Devenant grand architecte en 918 il resta cloîtré dans son nouvel atelier jusqu’au début du nouveau cycle. C’est donc un architecte ascète qui vit Brylyan lui mettre un apprenti dans les pattes après une vingtaine d’années, lorsqu’il fut claire que Myr’Hennis ne le ferait pas seul ; c'est donc le meilleur artisan du Puy qui fut choisit pour ce poste ô combien important. Le roi pouvait bien le forcer à prendre un disciple mais il ne pouvait pas le forcer à lui apprendre quoi que ce soit, ce dernier se retrouva donc négligé, forcé d’apprendre en observant son maître lorsque ce dernier tolérait sa présence. Il termina ses quatre-vingt-deux ans de réclusion en l’an 1 : X cependant ce n’est que pour s’acquitter de ses devoirs et non pour profiter de l’instabilité politique de ce début de millénaire comme certains ont pu le penser ou le craindre. Il prit un second apprenti à son service et les poussa à rivaliser d’ingéniosité pour lui plaire selon le principe suivant : s’ils se battent entre eux ils ne se rebellent pas contre moi. Ce fut un changement total pour le premier apprenti qui reçut l’enseignement de Myr’Hennis qui était jusque-là assez léthargique. Il prit deux mages de vie à son service en passant un pacte avec la prêtrise de Kiran: les temples de la déesse des maladies seront toujours entretenus en priorité en échange de ces deux magiciens. Car il en était arrivé à la conclusion suivante : les esclaves qui travaillaient sur ses projets et chantiers n’étaient pas assez efficace, il fallait donc qu’ils s’adaptent. Cependant il était hors de question d’attendre que la nature s’en charge. Ainsi il décida d’user de la magie de la vie pour faire des esclaves sur mesure pour ses constructions, une vie éphémère en somme car l’esclave, ne pouvant pas être employé à autre chose, est exécuté à la fin des travaux ou quand on n’a plus besoin de lui.
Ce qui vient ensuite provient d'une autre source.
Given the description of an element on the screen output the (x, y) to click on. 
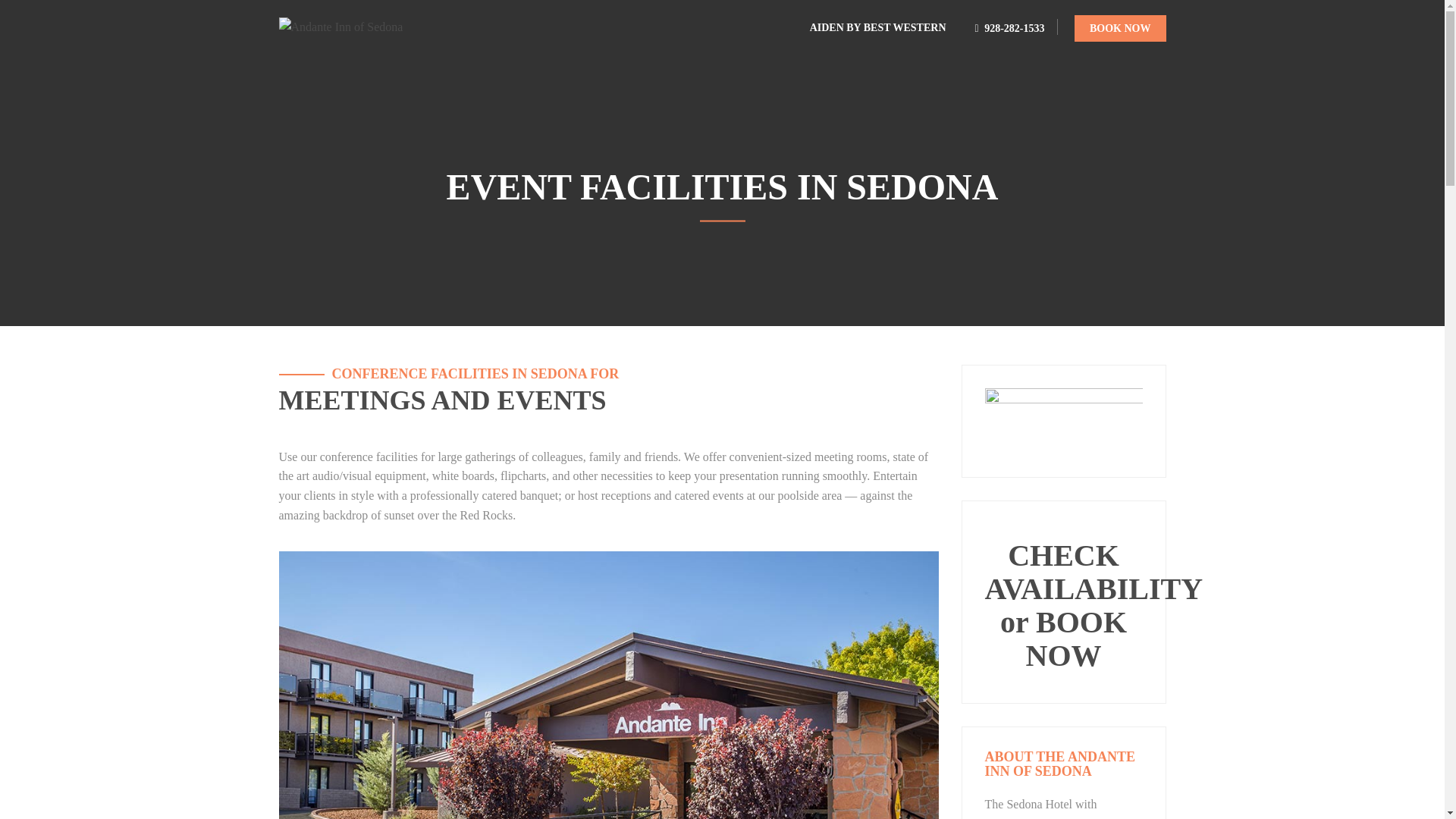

Maintenant qu’il était sorti de sa retraite auto-imposée l’architecte ne put s’empêcher d’user de son influence en voyant la situation puysarde en l’an 8. Il soutint l’établissement du Triumvirat et à cette occasion offrit la grande statue de Zhak’Bar à Urgoll’Ven, statue qu’il avait terminé en 898 mais dont il n’avait jamais fait don, dans l’espoir d’échapper à la série de purge ordalique de l’an 12. Le culte de Valas reçut, afin de plaire à Viconia X'Ianxin, deux statues, la première représentant le dieu en majesté se tenant au-dessus de Kerhel, une patte sur la poitrine de la déesse au sol ; la seconde représentait toujours Valas mais dans une posture différente : il rendait humblement le Feu Primordial à son propriétaire légitime. Enfin le grand temple d’Uriz reçut de la part de Krish Al’Serat une rénovation complète ainsi qu’une extension. En effet, au centre, couvrant le brasier éternel, apparut une chapelle richement décorée à la gloire du Père des drows, avec plusieurs frises courant le long de la structure illustrant la légende du Père des Batailles ; sur le fronton de la chapelle il est possible d’admirer un soleil envoyant ses rayons faire fondre de la glace. Quant à l’intérieur même se trouve une nef dont les murs sont décorés de peintures des Feu d’Uriz qui ont peuplé l’histoire drow et au-dessus de l’autel trône le portrait de Krish. Il soutint inconditionnellement le triumvirat, se rendant compte que s’il était impossible de les battre alors autant se joindre à eux. Il lança de l’an 12 à la fin de l’an 16 un grand projet édilitaire qui eut pour but rénover les grands monuments, laïques comme ecclésiastiques, du Puy et en profita pour mettre en exergue l’importance, la nécessité même, d’une réalisation prochaine de l’Eda Vengeur ; au passage les rues du Puy furent aplanies pour que les drows puissent marcher sans difficultés avec des chaussures à talon.